This work takes everyday, low status, non-art objects; the venetian blind and family photos - and uses them as a vehicle to describe relationships - to each other, to their environment, and to the artist. These interactive works change the time and space contained within everyday objects.
The blinds, which obscure the images, act as a visual barrier, just as perception is filtered through memory. By the act of opening the first layer of the image you reveal another hidden underneath - or in the past. As the commonplace humble blind is familiar to us, so the experience of remembering the past is triggered for you, the viewer.
By opening the blinds, the viewer becomes a participant by discovering new views of very personal yet shared histories.
Are we blind to the past or are our perceptions filtered by the present?
You are invited to open the blind, to look through the pattern, to remember the past, to SEE BLIND.
A custom in our family over the past four generations is for the first born daughter to share the name Ruth. Although our surnames change, there are other ways to identify our connection - in our case, similar looks and our middle name.
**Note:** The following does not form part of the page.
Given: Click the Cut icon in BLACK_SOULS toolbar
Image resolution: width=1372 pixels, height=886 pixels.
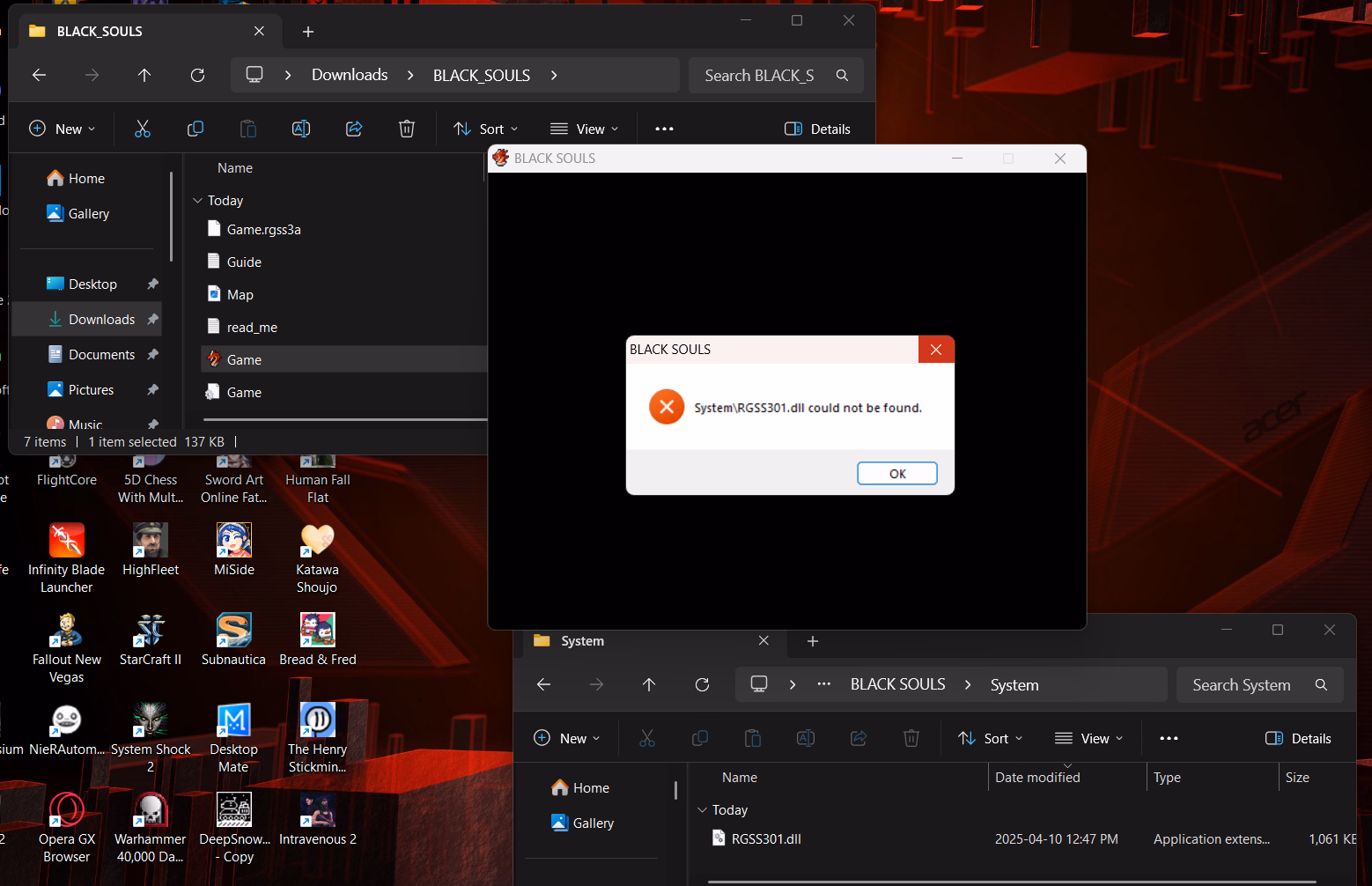Looking at the screenshot, I should click(x=143, y=129).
From left to right: Florence Ruth Horne, Pamela Ruth Schollum, Diane Ruth Branch, Lauren Ruth Rimmer
Diane Rimmer has exhibited in group shows around New Zealand and had her first solo show at Lopdell House Upstairs Gallery earlier in 2012. Having graduated from Unitec’s Bachelor of Design, she is now studying to become a secondary school teacher. Diane also teaches children’s art classes and makes public art such as painted Utility Boxes.